Criminal justice reform, marijuana hot topics at JCPA conference

JCRC Scene
Matt Goldberg

(Editor’s note: Beth Salamon, chair of the Jewish Community Relations Council, co-wrote this month’s column.)
This month, four members from our community went to the Jewish Council for Public Affairs annual conference in Washington, D.C, where representatives from JCRCs around the country and 17 national agencies met to discuss the latest trends in community relations and what is happening at the national level.

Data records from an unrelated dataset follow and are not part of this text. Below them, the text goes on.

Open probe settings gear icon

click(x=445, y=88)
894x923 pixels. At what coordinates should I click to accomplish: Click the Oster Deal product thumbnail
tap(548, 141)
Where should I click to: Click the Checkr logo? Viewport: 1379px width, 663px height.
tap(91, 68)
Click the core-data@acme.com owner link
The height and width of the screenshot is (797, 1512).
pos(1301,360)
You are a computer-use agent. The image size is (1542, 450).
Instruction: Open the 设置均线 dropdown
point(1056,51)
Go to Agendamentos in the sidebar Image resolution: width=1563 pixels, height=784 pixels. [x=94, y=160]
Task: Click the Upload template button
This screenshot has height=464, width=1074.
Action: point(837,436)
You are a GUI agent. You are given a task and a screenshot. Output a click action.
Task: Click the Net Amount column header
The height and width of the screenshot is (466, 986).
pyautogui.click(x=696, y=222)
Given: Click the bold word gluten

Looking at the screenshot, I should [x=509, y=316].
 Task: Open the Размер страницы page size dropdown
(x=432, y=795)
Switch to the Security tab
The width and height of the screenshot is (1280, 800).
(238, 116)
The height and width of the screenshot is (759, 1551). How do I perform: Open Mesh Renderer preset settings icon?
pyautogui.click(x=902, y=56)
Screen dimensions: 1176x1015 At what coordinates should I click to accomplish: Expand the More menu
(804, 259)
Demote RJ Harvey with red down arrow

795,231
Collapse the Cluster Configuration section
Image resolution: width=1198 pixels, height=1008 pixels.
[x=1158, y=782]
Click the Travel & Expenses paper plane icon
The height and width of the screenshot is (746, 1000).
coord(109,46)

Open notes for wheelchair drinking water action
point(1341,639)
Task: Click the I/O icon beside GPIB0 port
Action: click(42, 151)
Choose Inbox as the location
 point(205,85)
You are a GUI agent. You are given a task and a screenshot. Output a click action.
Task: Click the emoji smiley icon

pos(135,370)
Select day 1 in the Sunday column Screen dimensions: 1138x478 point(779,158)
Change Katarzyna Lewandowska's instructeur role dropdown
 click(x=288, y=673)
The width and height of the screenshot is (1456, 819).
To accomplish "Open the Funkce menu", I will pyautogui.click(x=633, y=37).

They also heard from experts in fields of criminal justice reform, Israel advocacy, interreligious relations and many others.
One of the highlights of our time at this conference is the Resolutions session.
Every year, JCRCs meet to propose resolutions defining where the national Jewish community lies on different issues that are particularly topical at any given time. For example, Jewish communities have historically voted on resolutions related to voting rights, specific policies in Israel and federal funding for Holocaust survivors. Pretty much any topic that confronts the Jewish community is investigated, vetted and voted on at this conference.
These resolutions are then added to a comprehensive policy compendium that acts as a guide for us, and all other JCRC’s, in forming policy positions when confronted with these issues. Louisville has a proud and strong history with our involvement in this process. Not only have we co-sponsored many resolutions (most recently on same-sex marriage, mandatory Holocaust education, and advocating for the Rohingya minority in Burma), but Marie Abrams chaired this for many years. Next year, Louisvillian Corey Shapiro will take over the duties. Our community should be immensely proud of our national role here.
This year, we voted on several new resolutions and the national debate among the communities was fascinating. To highlight a few, we considered resolutions relating to restorative and rehabilitative justice and the legalization of marijuana – two sides of the same coin.
Consistent with our efforts on Criminal Justice reform, the Jewish community has prioritized policies that would reduce the prison population, which has exploded in the last 20 years – a situation that is destroying communities around the country, particularly those of color.
Jewish communities nationwide have recently decided to support programs that create alternatives to jail (drug treatment, counselling, restitution, etc.) for certain crimes, as well as robust restorative programming for those getting out of jail.
To further reduce the jail population, our Louisville delegation voted to support efforts to legalize marijuana after an intense discussion at our local JCRC meeting. Marijuana laws disproportionately affect communities of color; legalizing it (along with expungement of criminal records for marijuana related crimes) could fix this.
However, this resolution was not passed. Passage requires consensus, and while more delegates voted for rather than against, there were too many abstentions. Hopefully, communities will be better educated about this issue in the future and pass this measure.
Again, the resolutions passed do not bind us to any policy, but they are a guide to reaching consensus, locally and nationally, on any given topic, and they are a key ingredient in formulating our own positions.
This was a wonderful conference and a great opportunity to discuss issues concerning the Jewish community with leaders from around the country.

(Matt Goldberg is director of Jewish Community Relations Council.)